Re: Memory alignment

2017-02-06 Thread Raimo Niskanen 
On Fri, Feb 03, 2017 at 04:07:25PM +0100, Boudewijn Dijkstra wrote:
> Op Sat, 28 Jan 2017 06:26:16 +0100 schreef Damian McGuckin  
> :
> > What is the recommended most portable way to force memory alignment for  
> > a datum of any type, assuming one has a pointer say
> >
> > char *x
> >
> > I currently use something like
> >
> > char *xany = aligntonext(x, sizeof(long))
> >
> > where I use my own function 'aligntionext' which is defined below and I  
> > also assume that a 'long' will be the natural word-size of the machine  
> > and that any datum things just needs to align to this boundary. That  
> > said, if the second argument is say 4k, the function will align its  
> > result to a 4k boundary.
> >
> > I was wondering if there is an optimal, better, more acceptable, or more  
> > portable, way.
> >
> 
> Easy and very portable:
> 
> void *
> aligntonext(void *x, size_t size)
> {
>   return (void *)uintptr_t)x + size - 1u) / size) * size);
> }
> 
> Whether it is optimal depends on compiler optimization.

Isn't this stuff macros are made of:

# define aligntonext(ptr, size) \
((void*)uintptr_t)(ptr) + (size) - 1u) / (size)) * (size)))

Or

# define aligntonext(ptr, bits) \
((void*)uintptr_t)(ptr) + (1<<(bits)) - 1u) >> (bits)) << (bits)))

Note that the second argument is evaluated three times in both variants...

-- 

/ Raimo Niskanen, Erlang/OTP, Ericsson AB

Re: Memory alignment

2017-02-06 Thread Boudewijn Dijkstra 
Op Sat, 28 Jan 2017 06:26:16 +0100 schreef Damian McGuckin  
:
What is the recommended most portable way to force memory alignment for  
a datum of any type, assuming one has a pointer say


char *x

I currently use something like

char *xany = aligntonext(x, sizeof(long))

where I use my own function 'aligntionext' which is defined below and I  
also assume that a 'long' will be the natural word-size of the machine  
and that any datum things just needs to align to this boundary.
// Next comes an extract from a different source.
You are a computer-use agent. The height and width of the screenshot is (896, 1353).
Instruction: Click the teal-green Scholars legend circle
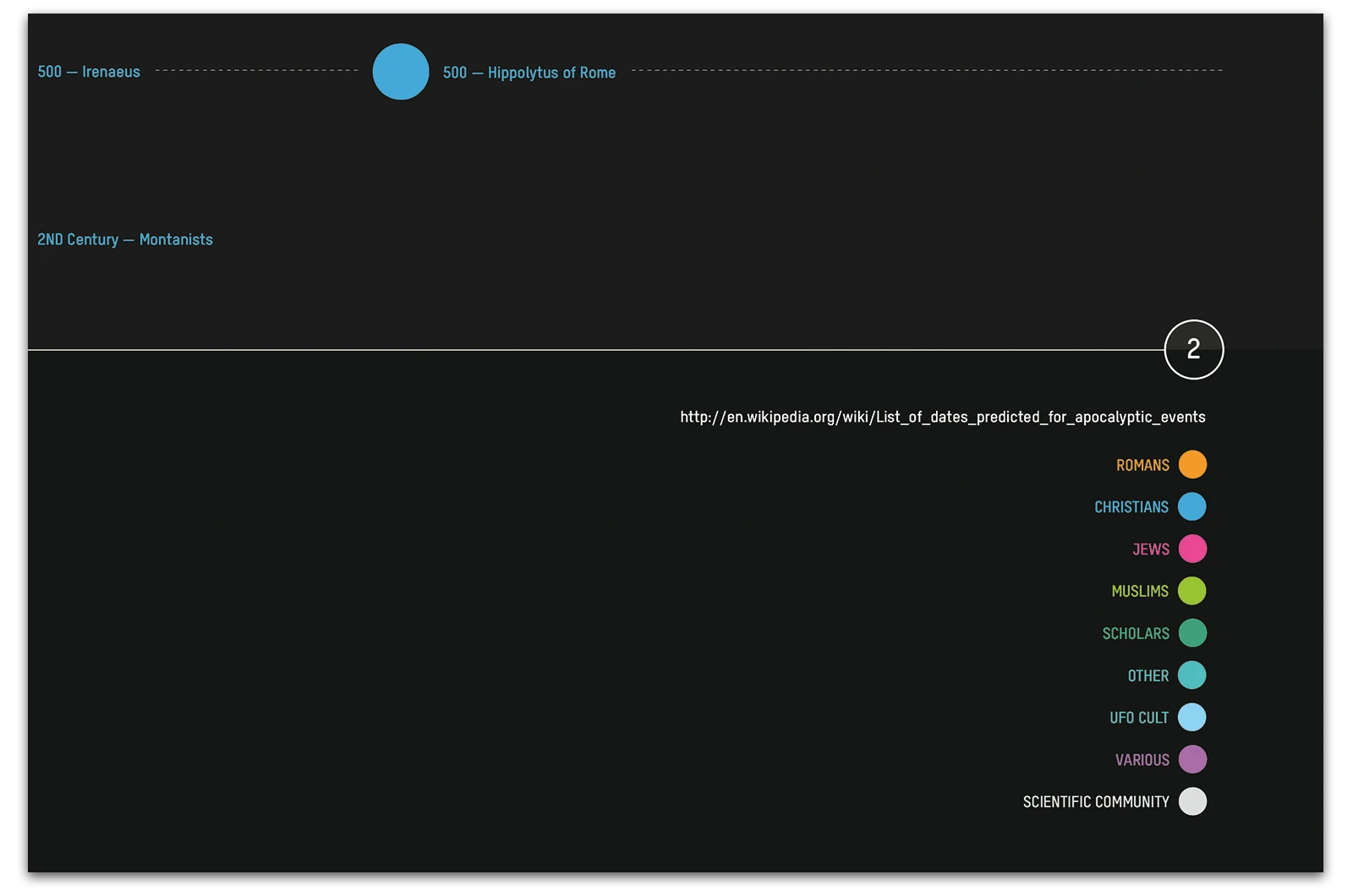click(x=1192, y=633)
That  
said, if the second argument is say 4k, the function will align its  
result to a 4k boundary.


I was wondering if there is an optimal, better, more acceptable, or more  
portable, way.




Easy and very portable:

void *
aligntonext(void *x, size_t size)
{
return (void *)uintptr_t)x + size - 1u) / size) * size);
}

Whether it is optimal depends on compiler optimization.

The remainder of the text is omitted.